Supplied entries:

◆ ◆ ◆

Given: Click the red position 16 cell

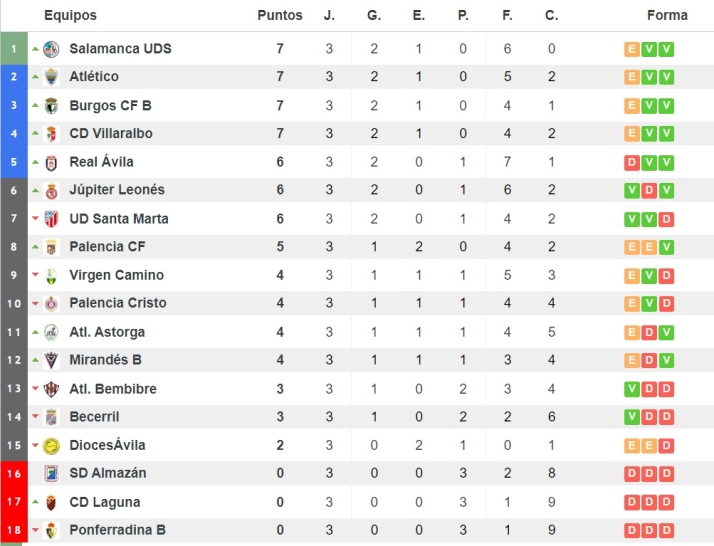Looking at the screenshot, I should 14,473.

◆ ◆ ◆

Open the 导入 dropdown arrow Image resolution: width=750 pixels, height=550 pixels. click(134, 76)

◆ ◆ ◆

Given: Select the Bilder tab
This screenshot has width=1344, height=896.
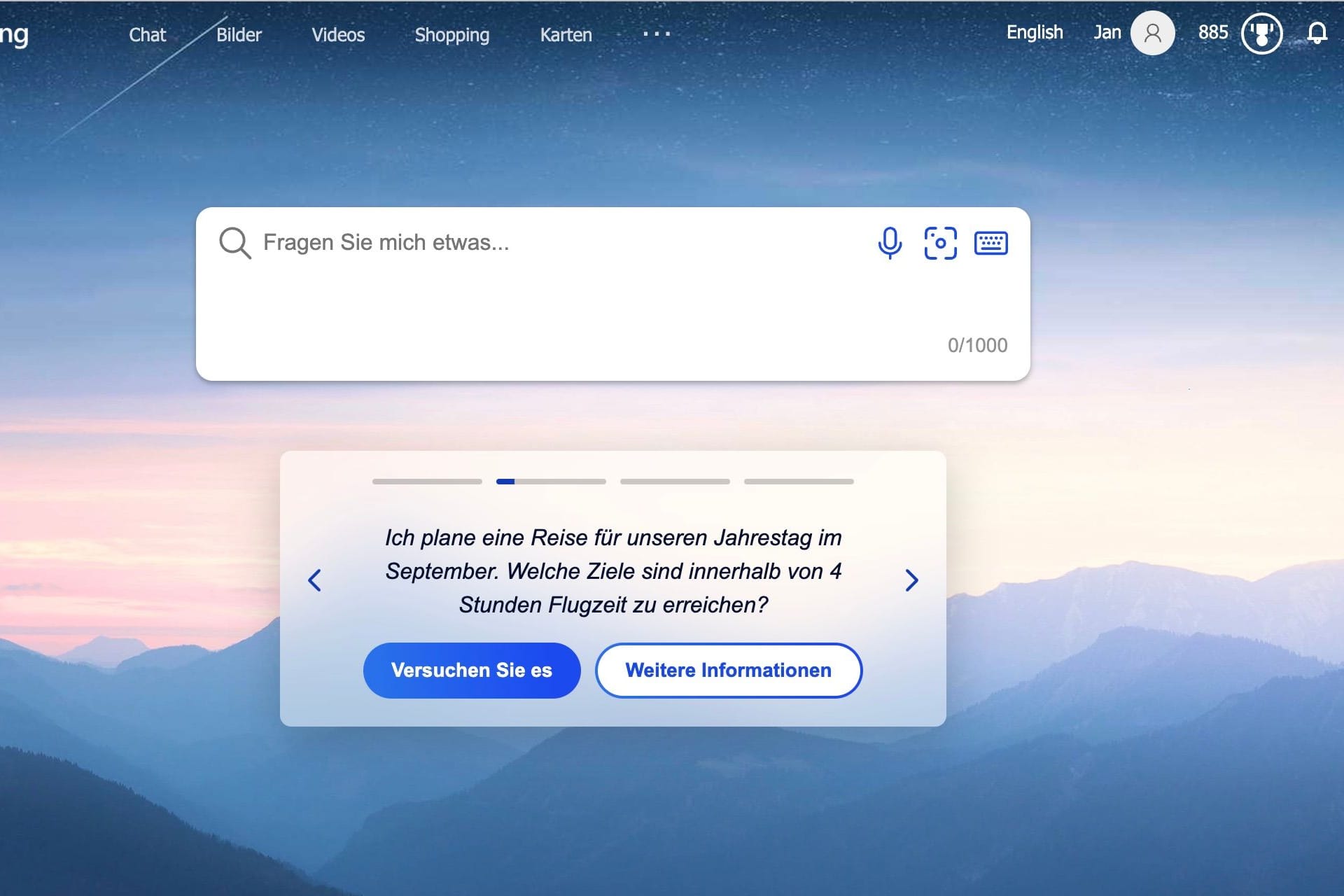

◆ ◆ ◆

Exercise aim: Output each line of the listing above that has "width".

Written solution:
Open the 导入 dropdown arrow Image resolution: width=750 pixels, height=550 pixels. click(134, 76)
This screenshot has width=1344, height=896.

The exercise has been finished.